TYPES OF NEGRO HOUSING
Lack of repairs to the houses in the "Black Belt" is accounted for by the fact that owners do not regard the buildings as worth repairing, and that tenants can always be found, even though it is necessary to reduce rents somewhat. This reduction is indeed notable. The School of Civics found that while in 1909 50 per cent of the houses examined on the South Side rented for as much as $16 a month, in 1917 only 13 per cent could command as high a rental as that; that in 1909 the prevailing rents were $15 and $16 as against $10 and $12 in 1917.
On the West Side the area studied generally was that bounded by Lake Street, Ashland, Austin, and Western avenues. Here the situation was little better.
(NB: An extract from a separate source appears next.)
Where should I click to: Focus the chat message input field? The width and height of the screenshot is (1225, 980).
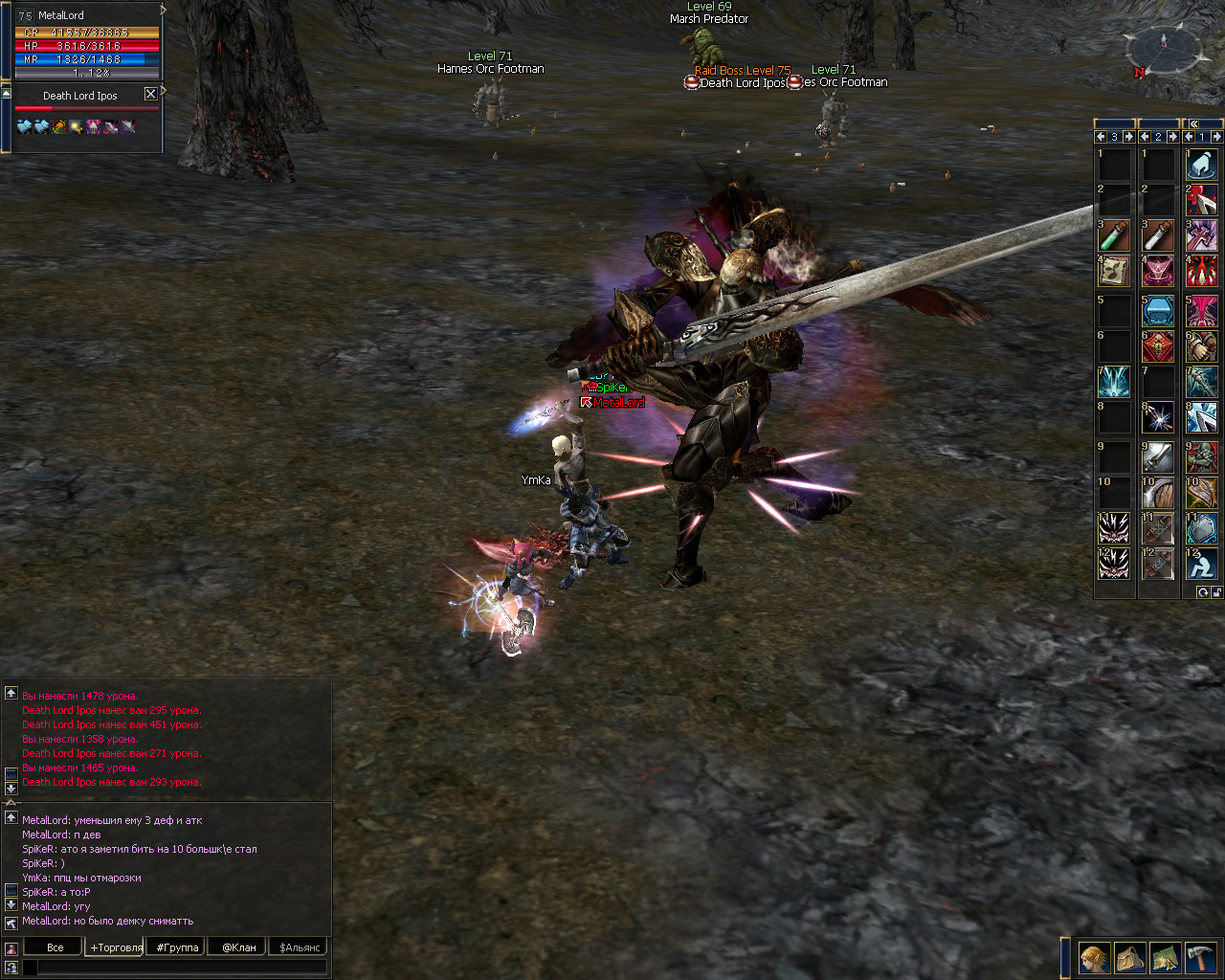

One-third of the families visited in the three selected blocks bounded by Fulton and Paulina streets, Carroll Avenue and Robey Street were Negroes. The remaining two-thirds represented sixteen nationalities. It was reported that the white residents could get advantages and improvements for their houses that a Negro could not. While 35 per cent of the houses were reported in good repair, 31 per cent were described as "absolutely dilapidated" and in a worse state of repair than those in any other districts studied except the Jewish district. The report said:
Broken-down doors, unsteady flooring, and general dilapidation were met by the investigators at every side. Windowpanes were out, doors hanging on single hinges or entirely fallen off, and roofs rotting and leaking. Colored tenants reported that they found it impossible to persuade their landlords either to make the necessary repairs or to release them from their contracts; and that it was so hard to find better places in which to live that they were forced either to make the repairs themselves, which they could rarely afford to do, or to endure the conditions as best they might. Several tenants ascribed cases of severe and prolonged illness to the unhealthful condition of the houses in which they were living.
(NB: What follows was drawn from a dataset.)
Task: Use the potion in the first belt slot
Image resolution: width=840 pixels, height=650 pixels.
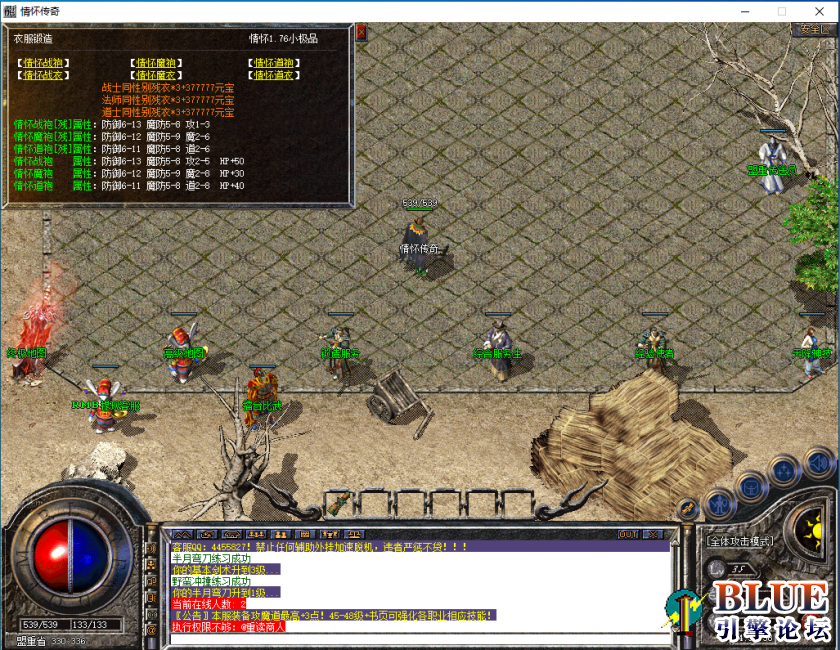Action: tap(341, 500)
That there was a continuing demand even for the shacks and shanties of the "Black Belt" is evidenced in a report made by the Urban League of Chicago in 1917 that only one out of every thirteen Negro applicants for houses to rent could be supplied. At the height of the demand applications for houses were coming in at the rate of 460 to 600 a day, and only ninety-nine were available for renting purposes. This was due, of course, to the growing stream of Negroes arriving daily from the South.
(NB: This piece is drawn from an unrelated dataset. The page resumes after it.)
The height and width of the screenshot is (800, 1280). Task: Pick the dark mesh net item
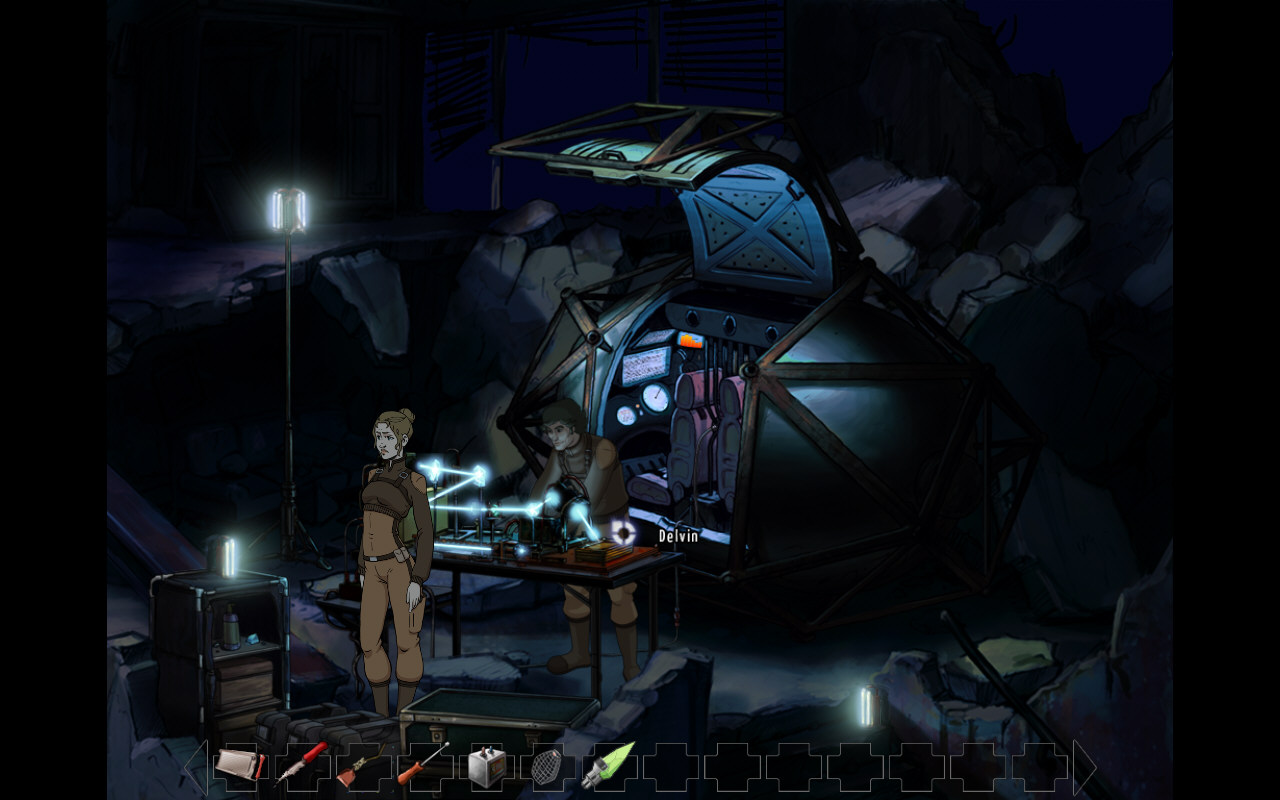click(546, 767)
Covering the same area on the South Side as that studied by the School of Civics in 1917 a canvass was also made in 1917 by Caswell W. Crews, a student at the University of Chicago. He found that tenants had remained in these dwellings in some instances as long as twenty years after their unfitness had become evident, because the rent was low and they could find nowhere else to go. He mentioned the mass of migrants from the South who, because of their ignorance of conditions in Chicago as to what was desirable and what was to be had for a given sum, fell an easy prey to unscrupulous owners and agents. Mr. Crew's description said:
With the exception of two or three the houses are frame, and paint with them is a dim reminiscence. There is one rather modern seven-room flat building of stone front, the flats renting at $22.50 a month and offering the best in the way of accommodations to be found there. There is another makeshift flat building situated above a saloon and pool hall, consisting of six six-room flats, renting at $12 per month, but in a very poor condition of repair. Toilets and baths were found to be in no condition for use and the plumbing in such a state as to constantly menace health. Practically all of the houses have been so reconstructed as to serve as flats, accommodating two and sometimes three families. As a rule there are four, five, and sometimes six rooms in each flat, there being but five instances when there were more than six. It is often the case that of these rooms not all can be used because of dampness, leaking roofs, or defective toilets overhead.
The owners are in most instances scarcely better off than their tenants and can ill afford to make repairs. One house in the rear of another on Federal Street near Twenty-seventh had every door off its hinges, water covering the floor from a defective sink, and windowpanes out. A cleaning of the house had been attempted, and the cleaners had torn loose what paper yielded readily and proceeded to whitewash over the adhering portion which constituted the majority of the paper. There were four such rooms and for them the family paid $7 a month.
In 1920 a cursory examination by investigators from the Commission showed that the only change in the situation was further deterioration in the physical state of the dwellings.